Age-specific risk of dementia in the U.S. has declined over the past 2 decades
This work compares the prevalence of dementia in the U.S. in two time periods by using nationally representative data from the Health and Retirement Study (HRS) from individuals aged 65+ in the 2000 and 2012 waves. The 2012 cohort had significantly more years of education (i.e., those with <12 years of education encompassed 32.6% of those in the 2000 sample compared to 20.6% in 2012). This work showed a significant decrease in the proportion of persons aged 65+ with dementia between 2000 (11.6%) compared to 2012 (8.8%). This work validates that increases in educational attainment serves as a buffer for who gets dementia. The results align with what has been reported in prior studies supporting the notion of "cognitive reserve," the direct effect on brain development and function resulting from lifelong education.
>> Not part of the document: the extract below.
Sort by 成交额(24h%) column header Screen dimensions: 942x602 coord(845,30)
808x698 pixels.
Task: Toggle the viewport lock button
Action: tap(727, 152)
The decline in age-specific risk for dementia has important implications for public health and public policy, owing to increased levels of education as well as better control of key cardiovascular risks (such as diabetes and hypertension) that contribute to the prevalence of dementia. Despite these strides, the full set of social, behavioral, and medical factors contributing to this improvement is still unclear.
Reference: Langa KM, Larson EB, Crimmins EM, Faul JD, Levine DA, Kabeta MU, & Weir DR. (2017). A Comparison of the Prevalence of Dementia in the United States in 2000 and 2010. JAMA Intern Med, 177(1), 51-58.